'A ROMANCE OF TWO WORLDS'

By MARIE CORELLI

IT is an unromantic thing for an author to have had no literary vicissitudes. One cannot expect to be considered interesting, unless one has come up to London with the proverbial solitary 'shilling,' and gone about hungry and footsore, begging from one hard-hearted publisher's house to another with one's perpetually rejected manuscript under one's arm. One ought to have consumed the 'midnight oil;' to have 'coined one's heart's blood' (to borrow the tragic expression of a contemporary gentleman-novelist); to have sacrificed one's self-respect by metaphorically crawling on all-fours to the critical faculty; and to have become æsthetically cadaverous and blear-eyed through the action of inspired dyspepsia. Now, I am obliged to confess that I have done none of these things, which, to quote the Prayer-book, I ought to have done. I have had no difficulty in making my career or winning my public. And I attribute my good fortune to the simple fact that I have always tried to write straight from my own heart to the hearts of others, regardless of opinions and indifferent to results. My object in writing has never been, and never will be, to concoct a mere story which shall bring me in a certain amount of cash or notoriety, but solely because I wish to say something which, be it ill or well said, is the candid and independent expression of a thought which I will have uttered at all risks.

In this spirit I wrote my first book, 'A Romance of Two Worlds,' now in its seventh edition. It was the simply worded narration of a singular psychical experience, and included certain theories on religion which I, personally speaking, accept and believe.
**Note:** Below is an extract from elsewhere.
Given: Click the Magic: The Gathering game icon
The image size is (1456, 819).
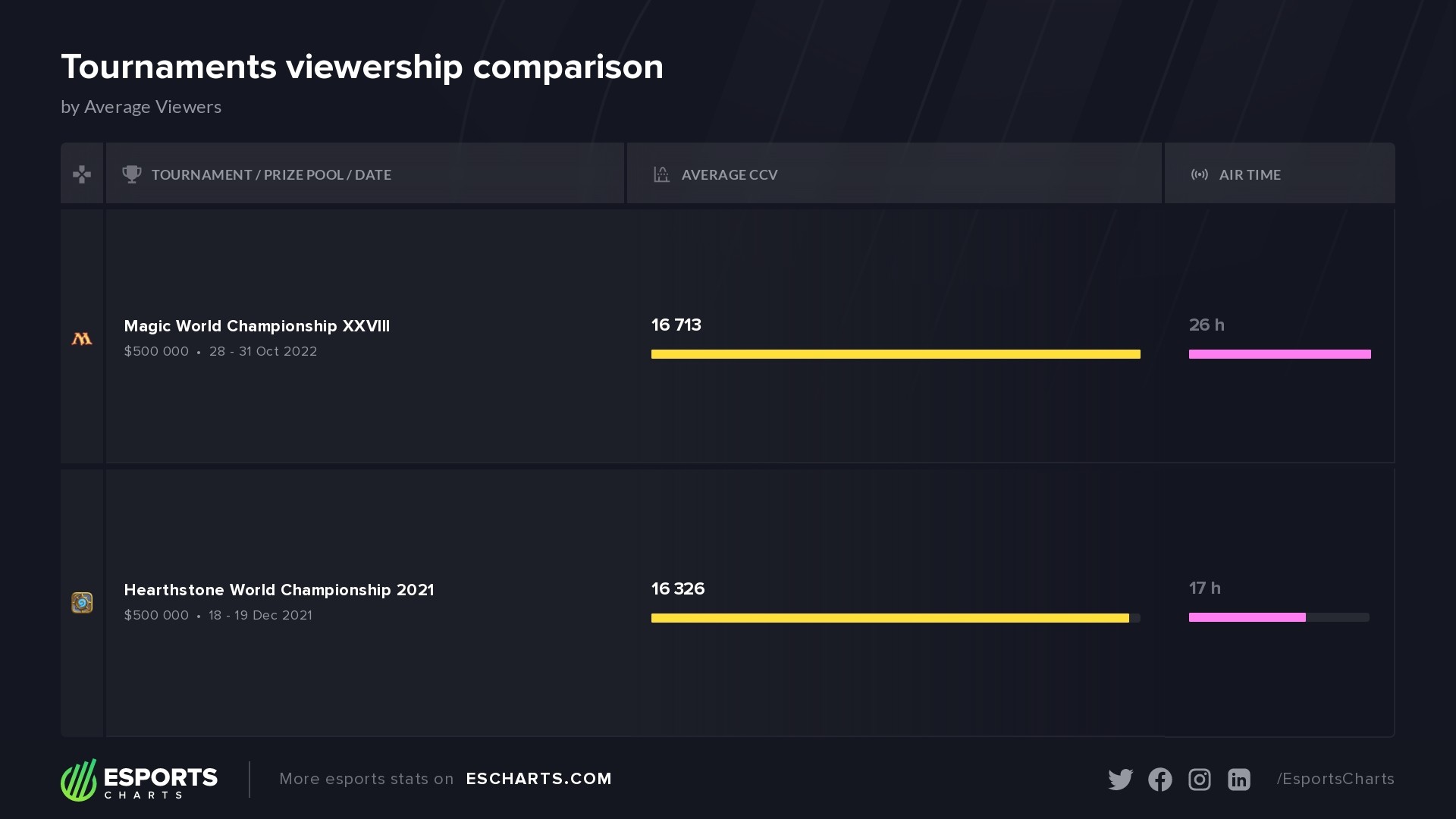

I had no sort of literary pride in my work whatsoever; there was nothing of self in the wish I had, that my ideas, such as they were, should reach the public, for I had no particular need of money, and certainly no hankering after fame. When the book was written I doubted whether it would ever find a publisher, though I determined to try and launch it if possible. My notion was to offer it to Arrowsmith as a shilling railway volume, under the title 'Lifted Up.' But in the interim, as a kind of test of its merit or demerit, I sent the MS. to Mr. George Bentley, head of the long-established and famous Bentley publishing firm. It ran the gauntlet of his 'readers' first, and they all advised its summary rejection. Among these 'readers' at that time was Mr. Hall Caine. His strictures on my work were peculiarly bitter, though, strange to relate, he afterwards forgot the nature of his own report. For, on being introduced to me at a ball given by Miss Eastlake, when my name was made and my success assured, he blandly remarked, before a select circle of interested auditors, that he 'had had the pleasure of recommending' my first book to Mr. Bentley! Comment on this were needless and unkind: he tells stories so admirably that I readily excuse him for his 'slip of memory,' and accept the whole incident as a delightful example of his inventive faculty.